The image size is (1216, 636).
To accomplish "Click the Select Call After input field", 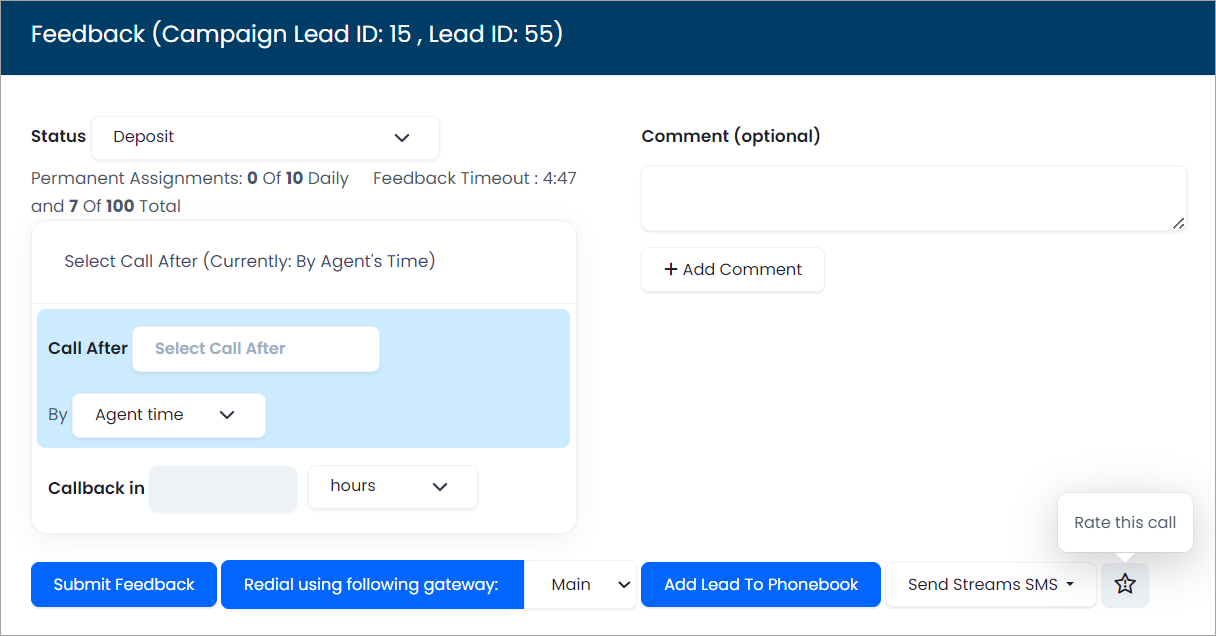I will click(255, 348).
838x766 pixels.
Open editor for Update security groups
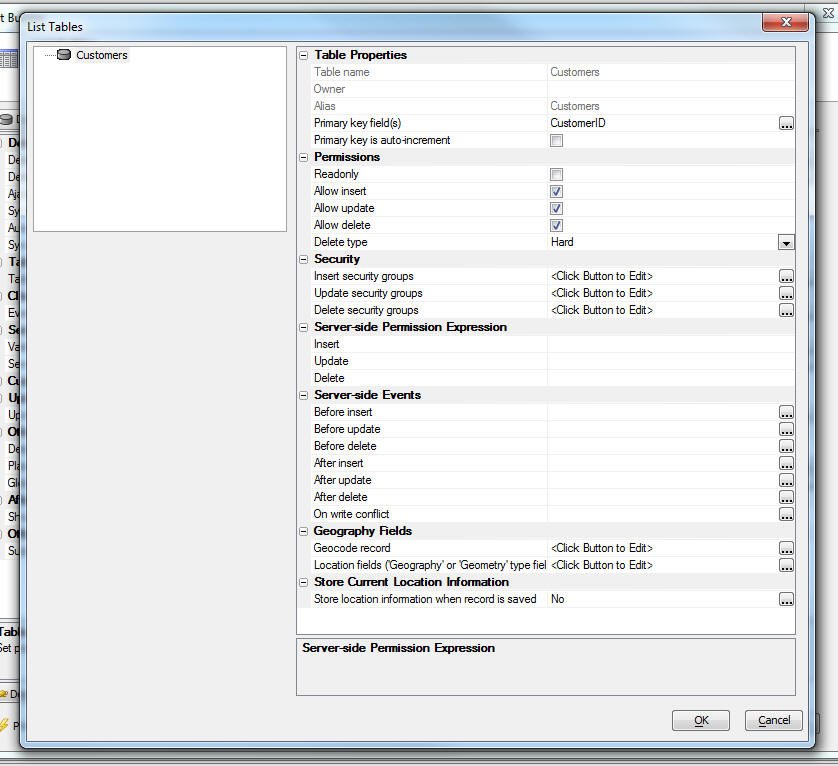click(786, 294)
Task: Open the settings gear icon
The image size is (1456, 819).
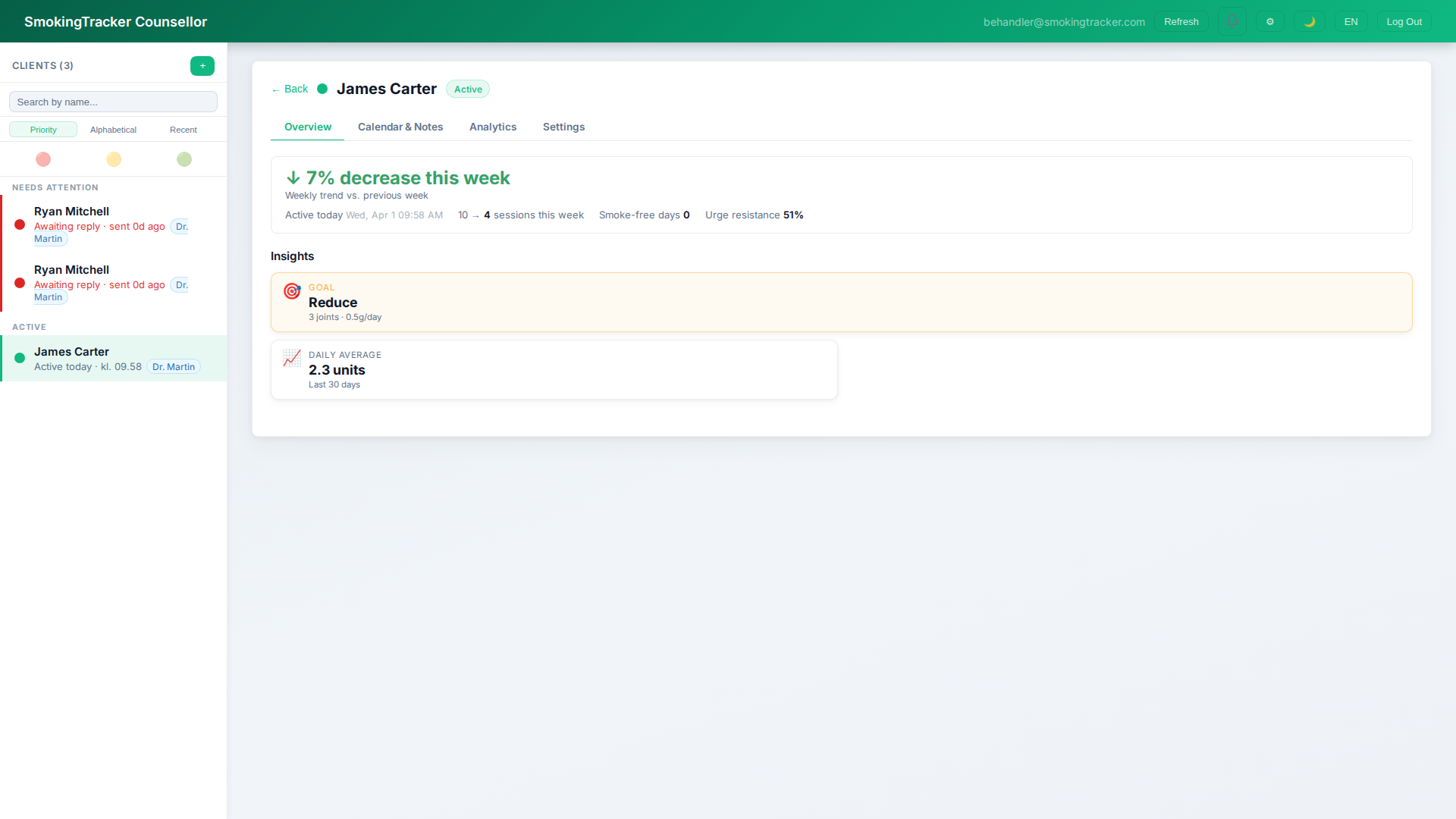Action: [x=1270, y=21]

◆ Given instruction
Please copy out the lines of the material from the one containing "Task: Open the settings gear icon" through the end of the material, both included, leaving out the pictures.

◆ Correct response
Task: Open the settings gear icon
The image size is (1456, 819).
Action: [x=1270, y=21]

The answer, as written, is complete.